Ce navire d’une capacité de 1 260 passagers, le Renaissance, a été acquis et entièrement rénové par la compagnie, qui compte une cinquantaine de salariés à Marseille et ne communique pas son chiffre d’affaires. Sa première croisière a débuté le 29 juin 2023. CFC propose, depuis, des voyages au départ de Dunkerque vers l’Europe du Nord, de Marseille vers la Méditerranée et l’Atlantique, ainsi que de Pointe-à-Pitre en Guadeloupe en hiver. Avec des itinéraires de 3 à 15 jours, elle revendique un taux de remplissage moyen de 80 %.

Un paquebot transformé en plateau de cinéma

En octobre 2024, il embarquait, en plus de ses passagers et 500 membres d’équipage, l’équipe du tournage du film de Philippe Lacheau. "C’est l’opportunité d’une vie, résume Maëlysse Pierrot-Guibourt, présidente de CFC. Un intermédiaire nous a présentés à l’équipe de production, qui recherchait un navire pour leur tournage. Un appel d’offres a été lancé, nous y avons répondu et nous avons eu un coup de cœur mutuel", raconte-t-elle.

L'équipe aurait été séduite par les matériaux à bord, les cuisines extérieures, l'agilité et la flexibilité d'une petite compagnie, capable de répondre à leurs demandes les plus farfelues. La compagnie a ainsi dû adapter le navire au tournage, comme cette séquence dans la piscine qui a nécessité la location d'une grue lors d'une escale en Grèce. "La production a pu se projeter et compter sur un équipage très engagé dans la réussite de la compagnie", ajoute-t-elle. Côté CFC, les valeurs familiales de détente, de découverte et d'aventure du film ont semblé totalement alignées avec la vision du voyage de la compagnie.

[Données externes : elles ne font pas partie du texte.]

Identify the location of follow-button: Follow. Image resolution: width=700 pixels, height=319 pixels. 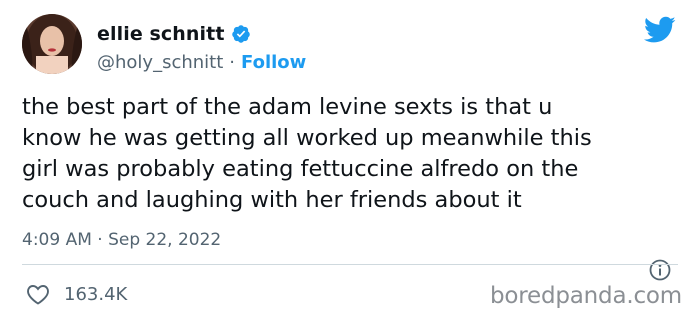
(274, 62).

Tourner en mer, sans privatiser

C’est en octobre 2024 que l’équipe de tournage est donc montée à bord du Renaissance, alors en croisière en Mer Méditerranée, longeant les côtes des îles grecques. "Gérard Jugnot, qui incarne le capitaine, nous a alors lancés : vous avez de l’humour, vous !", raconte la dirigeante, faisant allusion à l’extravagance de la bande à Fifi.

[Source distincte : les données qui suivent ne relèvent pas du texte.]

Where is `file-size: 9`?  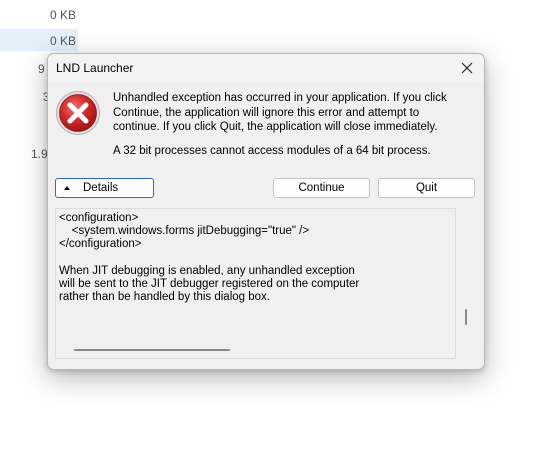
file-size: 9 is located at coordinates (42, 69).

Contrairement aux usages dans le cinéma, l’espace n’a pas été privatisé. Le tournage a été réalisé en présence des croisiéristes, pendant deux semaines. "Accueillir une équipe de tournage sur un navire en exploitation est un défi logistique, souligne d’ailleurs Maëlysse Pierrot-Guibourt. Certains espaces ont été fermés, d’autres, comme les cabines ont été reconstitués en studio. Et, les vacanciers ont joué le jeu, allant même pour certains jusqu’à jouer les figurants."

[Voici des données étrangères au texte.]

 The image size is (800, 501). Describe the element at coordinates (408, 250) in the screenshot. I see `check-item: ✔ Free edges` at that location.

Pour réussir une telle aventure, "la clé est l’anticipation" selon la dirigeante, car une fois la croisière lancée, tout est plus compliqué. "L’équipe est venue plusieurs fois à bord pour des repérages, notamment techniques et c’est avec elle que nous avons pu prévoir le besoin en bande passante informatique pour transmettre les fichiers vidéo particulièrement lourds afin d’en assurer la sauvegarde régulière", cite-t-elle en exemple.

Une vitrine d’exception

Plus d’une année après le tournage et plusieurs mois après la sortie en salle du film, quel bilan en tirer ? "D’abord, ça a été une très belle opportunité de mettre en valeur Renaissance et de faire découvrir l’expérience d’une croisière au public français", assure la présidente. Le logo de la compagnie a été visible sur différents plans, son nom est cité à plusieurs reprises et figure au générique. Gérard Jugnot, dans le rôle du capitaine, va jusqu’à célébrer cet art de vivre à la française, qui est l’une des marques de fabrique de CFC. "Chaque spectateur qui s’interroge, qui veut savoir quelle compagnie a accueilli le tournage, n’aura aucun mal à le savoir, ajoute-t-elle. Et s’il est impossible d’attribuer les bons résultats du trafic du site web depuis février au film, il est sûr que beaucoup de personnes nous en parlent spontanément."

En termes de notoriété, elle en est convaincue, les retombées seront là "Pour l’instant, nous ne constatons pas d’augmentation des ventes, mais le film, couplé à notre offre dédiée aux familles pour la saison estivale nous amènera une nouvelle clientèle". Même en interne, cette expérience a des répercussions positives : "Elle nous a sortis de notre routine. Nous avons pu partager une projection en avant-première et finalement un projet hors du commun."